It is half past six. You are running late. There is a four-page discharge summary on your screen, full of medication changes, follow-up actions, and consultant recommendations. You need to action it before you go home.
You know that AI can summarise a document like this in thirty seconds. You have seen colleagues do it. The technology works. It is genuinely impressive.
But before you paste that letter into ChatGPT, I need you to understand exactly where that text goes. Because once you know, you will never look at this the same way again.
The journey of a sentence
Let me walk you through what happens, step by step, when you type something into ChatGPT.
You type a sentence. Let’s say you type: “67-year-old male, admitted with chest pain, troponin elevated, discharged on dual antiplatelet therapy.”
The moment you press enter, that sentence leaves your computer. It travels across the internet, encrypted, to a data centre. If you are using ChatGPT, that data centre is most likely in the United States. If you are using Claude, it is in the United States. If you are using Gemini, it is in the United States.
Your sentence is now on a server owned by a private company, in another country, subject to different laws.
Depending on which tool you are using and which version, several things may happen next. The company may store your input. They may log it for safety monitoring. Their employees may review it as part of quality assurance. And in some versions, your input may be used to train future versions of the model — which means your words become part of the system that generates answers for millions of other users.
That is the journey. Your words leave your computer, cross the Atlantic, and land on a commercial server where they may be stored, reviewed, and reused.
Why this matters for patient data
Now think about what a discharge summary contains. The patient’s full name. Their date of birth. Their NHS number. Their home address. Their diagnoses — including mental health conditions, substance use, and safeguarding concerns. Their medications, including controlled drugs. The names of their consultants and their hospital.
This is what the law calls special category data. Under the UK General Data Protection Regulation, health data has the highest level of legal protection. It cannot be processed without a specific lawful basis. And sending it to a commercial server in the United States — without a data processing agreement, without a data protection impact assessment, and without the patient’s knowledge — does not meet that standard.
Imagine you printed that discharge summary, walked outside, and handed it to a stranger on the street. You would never do that. But from a data protection perspective, pasting it into a commercial AI tool is not fundamentally different. You are giving patient data to a third party who has no clinical relationship with the patient and no legal obligation to protect it under NHS information governance rules.
But I would remove the name
This is the most common response I hear. What if I take the name out first?
Let me give you an example of why that is not enough.

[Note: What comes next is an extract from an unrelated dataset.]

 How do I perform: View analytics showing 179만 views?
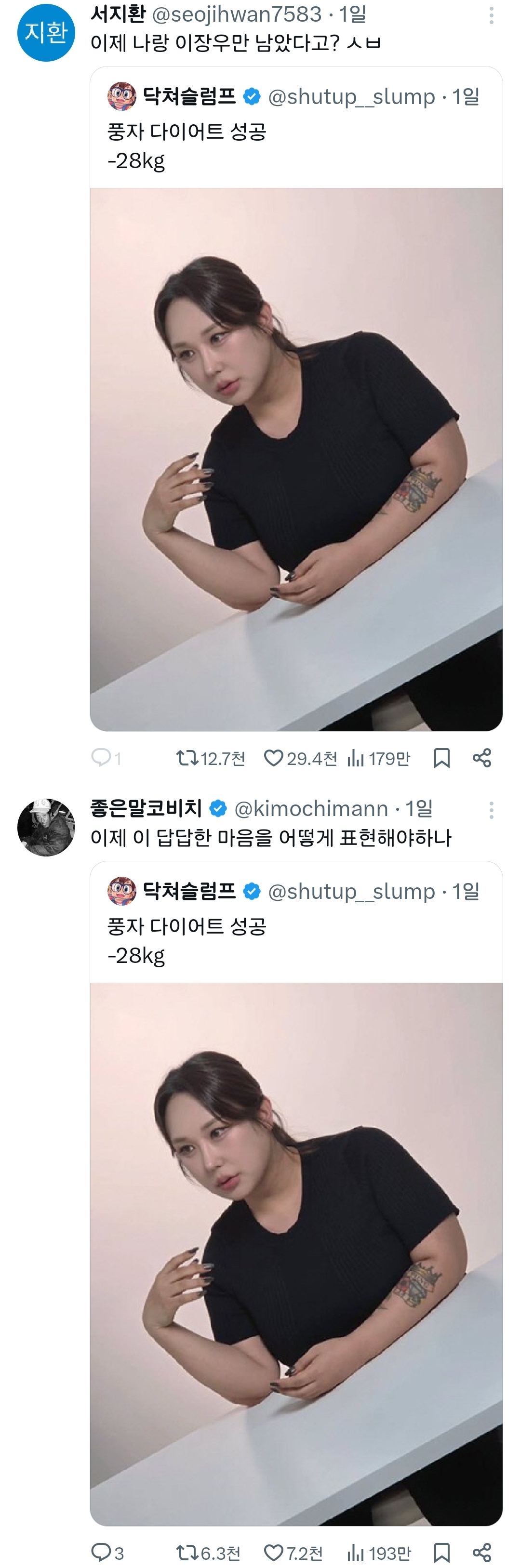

Imagine a discharge summary for a 31-year-old female with Ehlers-Danlos syndrome, admitted to the Royal Devon and Exeter Hospital following a dislocated shoulder, referred by Dr Patel from a named GP practice, currently on pregabalin and duloxetine, with a note about safeguarding concerns related to a domestic situation.

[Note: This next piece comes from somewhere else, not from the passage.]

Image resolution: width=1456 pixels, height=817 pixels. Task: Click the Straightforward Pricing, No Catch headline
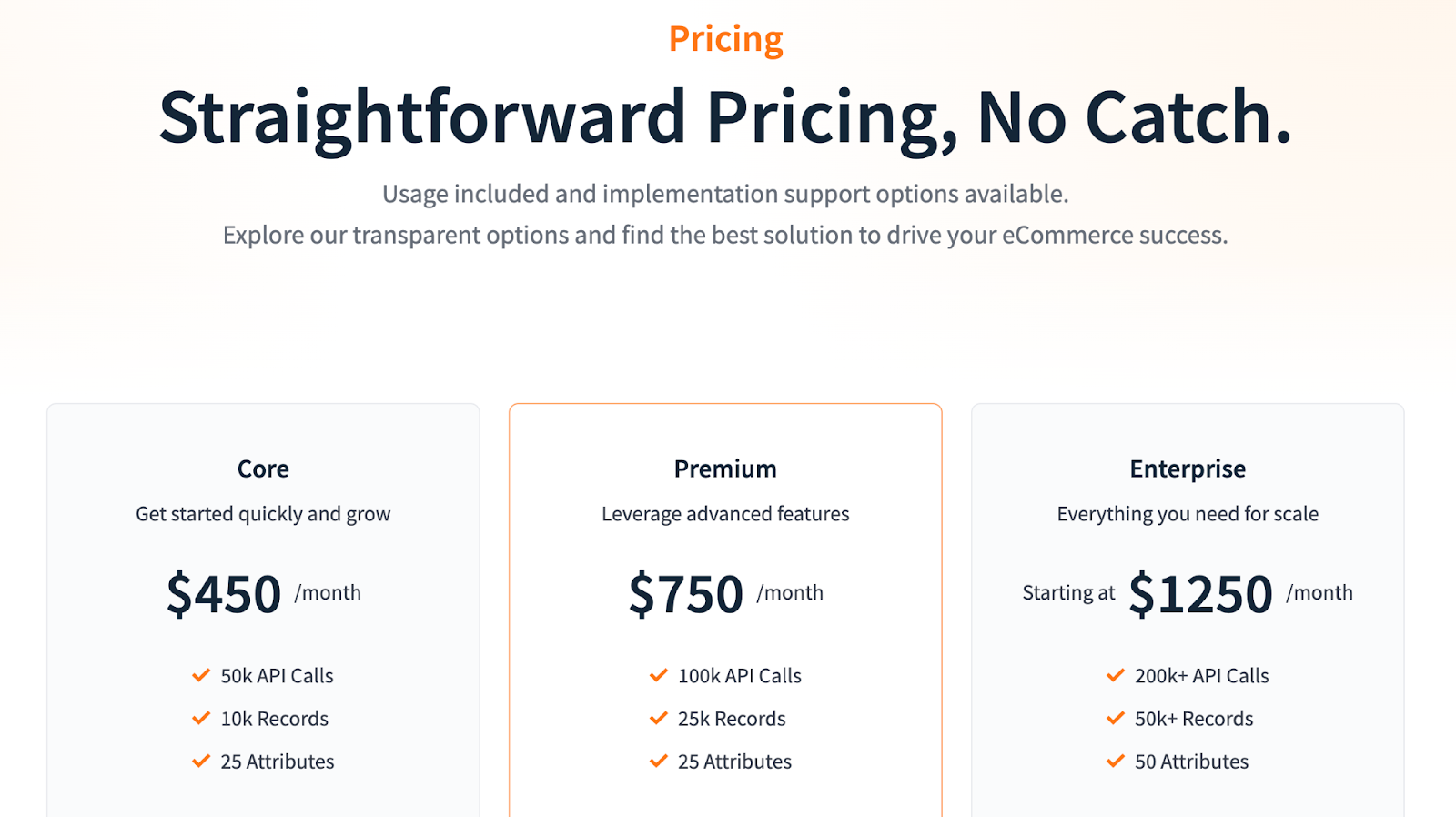click(725, 117)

I have not given you a name. I have not given you an NHS number. But if you live in that area, if you work in that practice, if you know a young woman with Ehlers-Danlos syndrome — you might already know who this is.
That is the problem with anonymisation. Removing the obvious identifiers — name, date of birth, NHS number — is straightforward. But the remaining clinical details can still identify someone, especially for rare conditions, small communities, or unusual combinations of circumstances.
The Information Commissioner’s Office has been clear on this. Anonymisation is not simply removing names. It requires a considered assessment of whether the person could be identified from the remaining information, on its own or combined with other available data. In a busy surgery, doing that assessment properly for every document you want to paste into AI is simply not practical.
The simpler rule
The current NHS guidance takes a straightforward position: do not enter patient-identifiable information into commercial AI tools. Not with the name. Not without the name. Not even if you think you have removed all the identifying details.
It is not that anonymisation can never work. In research settings, with proper processes and expert review, anonymisation is used effectively. But in the middle of a busy surgery, quickly stripping details from a discharge summary before pasting it into ChatGPT? That is not the same level of rigour. And the consequences of getting it wrong are real.
A data breach. A complaint. An ICO investigation. A fitness-to-practise concern with the GMC. These are not theoretical. They are the documented consequences of mishandling patient data — and AI tools do not come with a special exemption.
What this means for you
I do not want you to walk away from this lesson thinking AI is too dangerous to touch. It is not. There is an enormous amount you can do with AI that does not go anywhere near patient data — and we will cover that in the coming lessons.
But I do want you to understand the mechanics. When you type into a commercial AI tool, your words leave your computer. They cross borders. They land on someone else’s server. And they may stay there.
For general clinical questions, for practice protocols, for educational materials — that is fine. For patient data, it is not.
In the next lesson, we are going to look at the practical rules — what you can do, what you should avoid, and how to find out what your practice has approved for safe use.
Key Takeaway
When you type into a commercial AI tool, your words leave your computer, cross borders, and land on a commercial server. For general clinical questions and protocols, that is fine. For patient data, it is not — regardless of whether you remove the name.